The Prepack Compiler

Prepack is an experimental optimizing Javascript compiler. The existing major Javascript compilers, like Babel or Closure, focus on other things: code size reduction for the former, backwards compatibility for the latter. Prepack is all about optimization: function inlining, loop unrolling, and other transformations that shift some of the work to compile time.

How it works

It runs your code, then generates an optimized version that returns the same results. This makes it very good at optimizing, for example, a call to fib(10), which returns the 10th Fibonacci number.

It’s limited, by default, to code along the global path — ie, what’s run in the initialization phase — but it can also run specific code that you direct it to do so, as long as any state it depends on are defined by the time the initialization phase in complete.

Symbolic Execution Engine

Certain results will depend on state, e.g., Date.now(), that can’t be determined at compile time. These can be substituted with abstract values, allowing optimizations to still be made over code that depends on them.

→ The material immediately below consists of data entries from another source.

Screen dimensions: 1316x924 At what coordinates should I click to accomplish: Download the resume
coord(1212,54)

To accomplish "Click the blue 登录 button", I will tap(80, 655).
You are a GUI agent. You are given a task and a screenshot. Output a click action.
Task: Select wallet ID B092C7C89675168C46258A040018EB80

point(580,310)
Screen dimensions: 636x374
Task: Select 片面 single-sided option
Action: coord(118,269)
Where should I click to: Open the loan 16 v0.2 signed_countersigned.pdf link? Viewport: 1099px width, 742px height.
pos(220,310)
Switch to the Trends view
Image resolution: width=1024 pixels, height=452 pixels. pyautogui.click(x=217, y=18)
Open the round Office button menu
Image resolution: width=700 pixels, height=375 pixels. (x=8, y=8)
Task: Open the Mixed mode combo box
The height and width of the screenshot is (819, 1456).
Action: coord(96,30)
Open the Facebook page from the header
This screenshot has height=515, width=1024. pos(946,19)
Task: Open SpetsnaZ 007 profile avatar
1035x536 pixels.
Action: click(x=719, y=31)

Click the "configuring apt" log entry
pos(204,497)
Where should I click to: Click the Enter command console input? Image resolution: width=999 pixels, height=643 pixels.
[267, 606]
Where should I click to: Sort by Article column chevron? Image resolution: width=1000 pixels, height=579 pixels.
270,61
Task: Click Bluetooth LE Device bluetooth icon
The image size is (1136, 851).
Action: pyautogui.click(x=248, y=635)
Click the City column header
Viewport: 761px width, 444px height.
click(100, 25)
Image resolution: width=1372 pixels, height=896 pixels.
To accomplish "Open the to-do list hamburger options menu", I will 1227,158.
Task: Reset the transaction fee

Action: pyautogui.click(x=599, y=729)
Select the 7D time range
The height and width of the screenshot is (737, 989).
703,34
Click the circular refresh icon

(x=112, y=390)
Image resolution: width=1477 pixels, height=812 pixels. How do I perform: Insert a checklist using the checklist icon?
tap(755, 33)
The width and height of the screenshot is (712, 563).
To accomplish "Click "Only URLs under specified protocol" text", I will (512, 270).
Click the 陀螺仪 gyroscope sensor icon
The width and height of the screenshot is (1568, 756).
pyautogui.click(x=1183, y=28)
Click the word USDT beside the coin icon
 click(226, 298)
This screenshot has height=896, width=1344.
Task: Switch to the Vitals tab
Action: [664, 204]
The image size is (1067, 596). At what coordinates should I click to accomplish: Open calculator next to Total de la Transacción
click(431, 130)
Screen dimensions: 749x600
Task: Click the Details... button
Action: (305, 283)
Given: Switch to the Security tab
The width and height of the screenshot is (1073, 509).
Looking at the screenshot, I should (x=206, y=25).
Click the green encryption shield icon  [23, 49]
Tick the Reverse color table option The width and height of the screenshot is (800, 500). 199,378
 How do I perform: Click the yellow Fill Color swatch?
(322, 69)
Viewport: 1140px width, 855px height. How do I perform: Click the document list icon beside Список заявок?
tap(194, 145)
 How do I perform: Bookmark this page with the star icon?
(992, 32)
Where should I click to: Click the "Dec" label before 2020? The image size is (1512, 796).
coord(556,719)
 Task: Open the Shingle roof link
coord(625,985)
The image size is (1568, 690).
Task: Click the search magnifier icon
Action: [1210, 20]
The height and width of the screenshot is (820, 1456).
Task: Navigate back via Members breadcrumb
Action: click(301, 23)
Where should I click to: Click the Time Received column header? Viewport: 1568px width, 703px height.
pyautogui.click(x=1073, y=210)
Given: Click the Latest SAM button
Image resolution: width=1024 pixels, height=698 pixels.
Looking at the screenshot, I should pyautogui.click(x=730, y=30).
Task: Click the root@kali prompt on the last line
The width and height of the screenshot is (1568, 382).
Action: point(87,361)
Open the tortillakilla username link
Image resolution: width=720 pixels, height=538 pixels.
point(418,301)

Here are some examples that I tried with the Prepack repl that could in principle be optimized, but aren’t:

Eg 1:

let now = Date.now();
now += 1;
now -= 1;

In this case, the compiler can deduce that the value of now (which could be any integer) is the same whether or not lines 2 and 3 execute, so it should optimize them away.

Eg 2:

function f() {
    let now = Date.now()
    if(now * 2 == 12) {
        return 0;
    } else {
        return 1;
    }
}

Here, the result only depends on whether now is equal to 6. The abstract interpreter can replace the result with an abstract data type equivalent to (Date.now == 6 ? 0 : 1).

(This shows the result of a control flow merge that results in a conditional abstract value.)